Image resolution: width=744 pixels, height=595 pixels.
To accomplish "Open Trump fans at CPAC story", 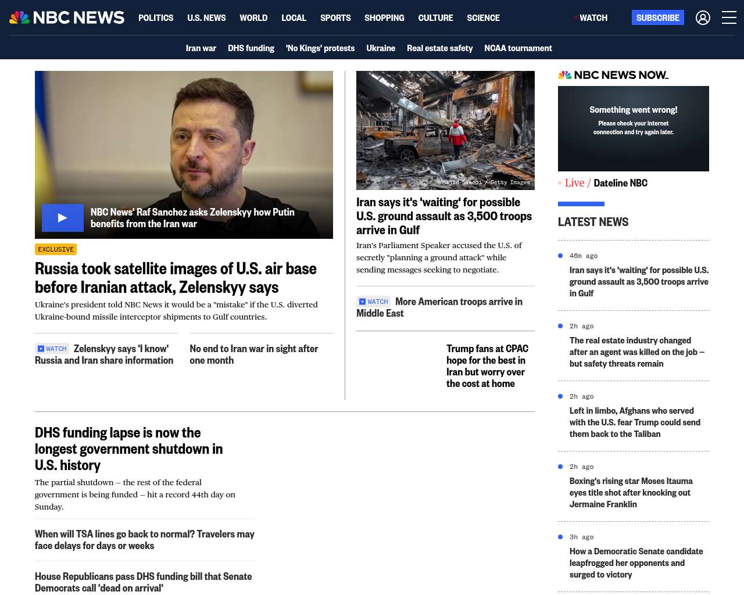I will (487, 366).
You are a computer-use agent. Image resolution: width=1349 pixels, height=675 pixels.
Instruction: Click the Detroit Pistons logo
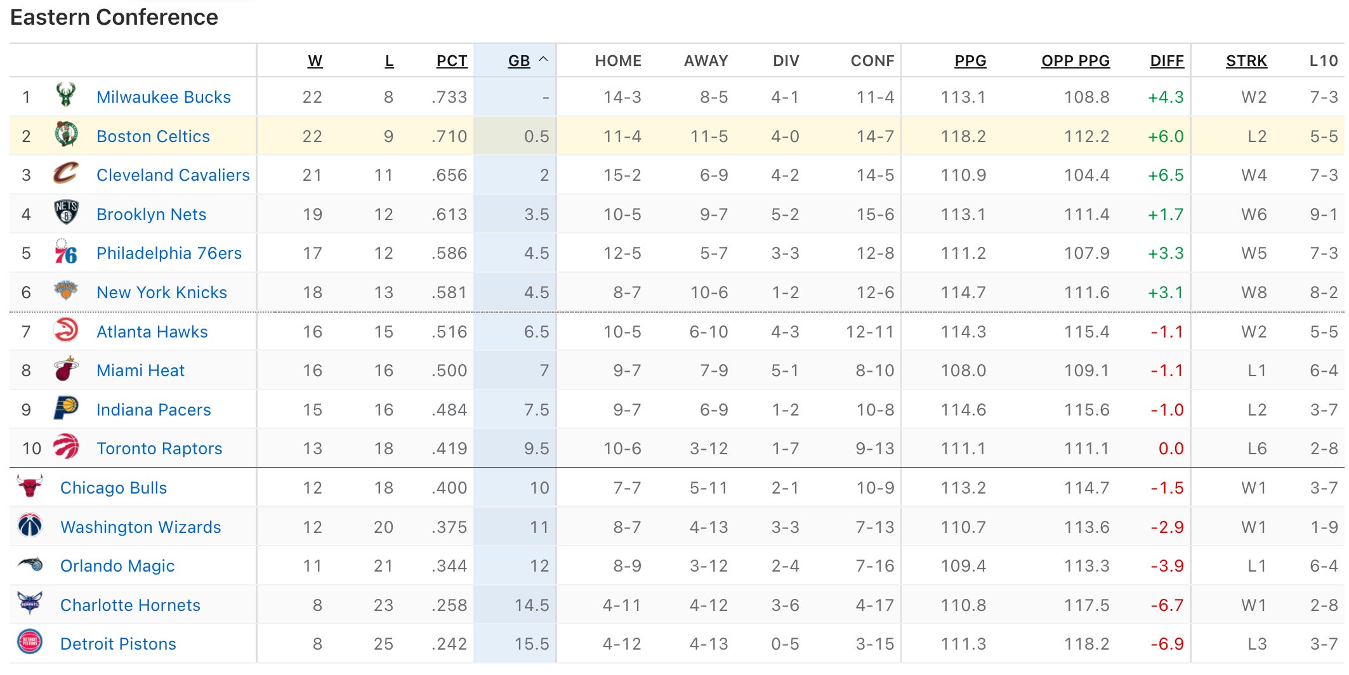point(30,643)
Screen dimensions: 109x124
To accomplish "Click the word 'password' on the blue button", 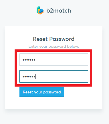I will click(x=52, y=92).
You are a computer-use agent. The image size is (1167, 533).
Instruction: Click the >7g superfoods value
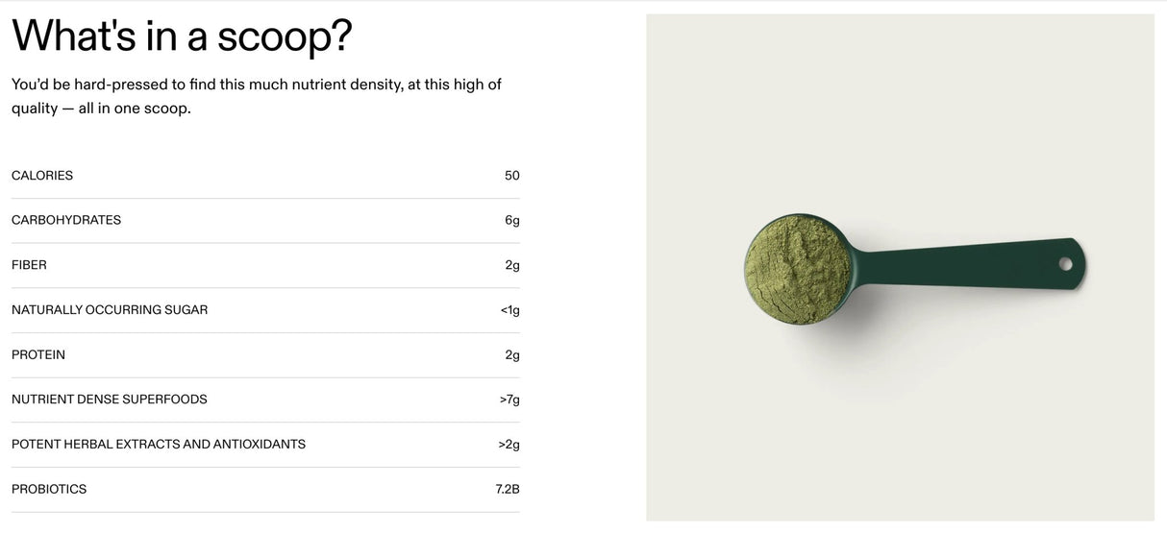click(509, 400)
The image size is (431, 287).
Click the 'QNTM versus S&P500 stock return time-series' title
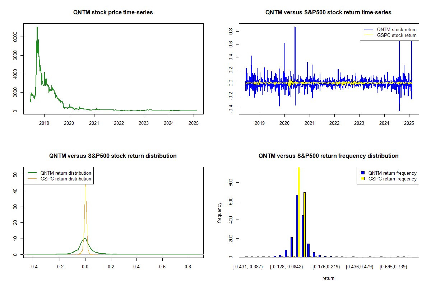[328, 13]
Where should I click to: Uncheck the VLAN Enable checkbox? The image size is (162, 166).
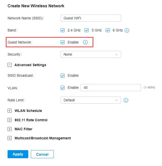63,88
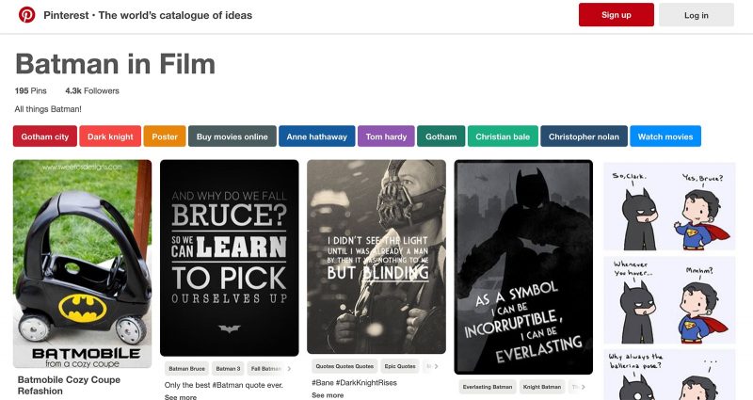The width and height of the screenshot is (753, 400).
Task: Expand more tags after Knight Batman chip
Action: click(584, 387)
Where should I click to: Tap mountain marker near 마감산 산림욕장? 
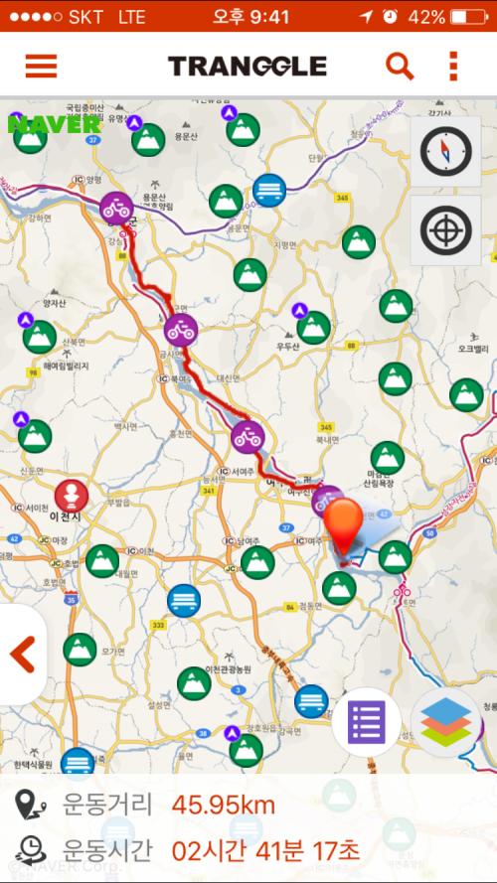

WHAT TO DO:
How many lines in the entries above contain the string "Instruction"? Case counts; give only the number.

SOLUTION TO THIS PROBLEM:
2